▶ _SET OF TASKS_:
(1) List every person the passage on the Socialist Labor Party names.
(2) Based on the passage on the Socialist Labor Party, answer yes or no for each statement and quote the words that decide it. (a) Long-time Party revolutionaries would rather blame an outside cause such as government interference for their collapse. (b) The passage holds that Marx, Engels, and Lenin would have supported a program of abolishing political government. (c) The passage describes the defrauding of Party followers as lasting about a century.
(3) Resume the passage on the Socialist Labor Party, picking up after its final sentence.

Long-time Socialist Labor Party revolutionaries, understandably upset over the failure of their national organization to thrive and survive, would much rather blame some external factor (such as government interference) for their collapse than to blame their legacy of having dishonestly tried for decades to make Marx, Engels, and even Lenin appear to advocate a program akin to workers organizing themselves into Socialist Industrial Unions (SIU) and abolishing political government, a perfectly anarchist program that the communists M, E, and L obviously would have rejected.

And what of the Party writers who understood the revisionist basis of SLP theories, and yet maintained silence to prevent disrupting funding of the dissemination of their 'great socialist truths'? Will the complete disintegration of their enterprise release any of them to reveal secrets of the century-long defrauding and exploitation of Party followers? After all they have written over their lifetimes, the urge to chronicle the truth about the Party's betrayal of the workers might finally be unleashed, if only they can admit to themselves the depth of the fraud they helped perpetuate (and even freshly perpetrate) for the good of providing for themselves and their families - which behavior is not so unusual in this profane world, considering the many who have succeeded so well in fleecing the vast legions of the unaware.

▶ _GIVEN DATA_:

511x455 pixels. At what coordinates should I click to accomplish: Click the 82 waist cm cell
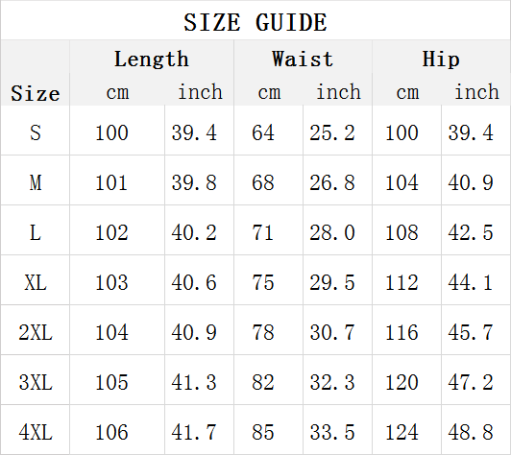click(x=262, y=382)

▶ _OUTPUTS FOR THE TASKS_:
(1) Marx, Engels, Lenin

(2)
(a) Yes: "would much rather blame some external factor (such as government interference) for their collapse"
(b) No: "a perfectly anarchist program that the communists M, E, and L obviously would have rejected"
(c) Yes: "century-long defrauding and exploitation of Party followers"

(3)
What was it worth to the Party to inflate Lenin's appreciation of Daniel De Leon? SLP exaggerations must have inspired at least some proud (but gullible) disciples to part with some hard-earned dollars. What was it worth to falsely claim that 'the peasantry in less developed countries was the real target of Marx's proletarian dictatorship'? The Party's revisionist theories certainly helped defuse natural instincts to politically struggle against predator capitalists, along with their corrupt governments.

Now is the time to hear from those who knowingly helped perpetuate fraud, if only they can muster the courage to refute Party propaganda, despite the wrath inevitably due from the few true believers in 'the only hope for mankind', i.e., their SIU Program. Will the Party's knowledgeable intellectuals find the courage, or will they forever cower in the comfort of the rewards of having perpetuated an anarcho-syndicalist fantasy, cleverly marketed as Marx's revolutionary program 'for industrialized countries'?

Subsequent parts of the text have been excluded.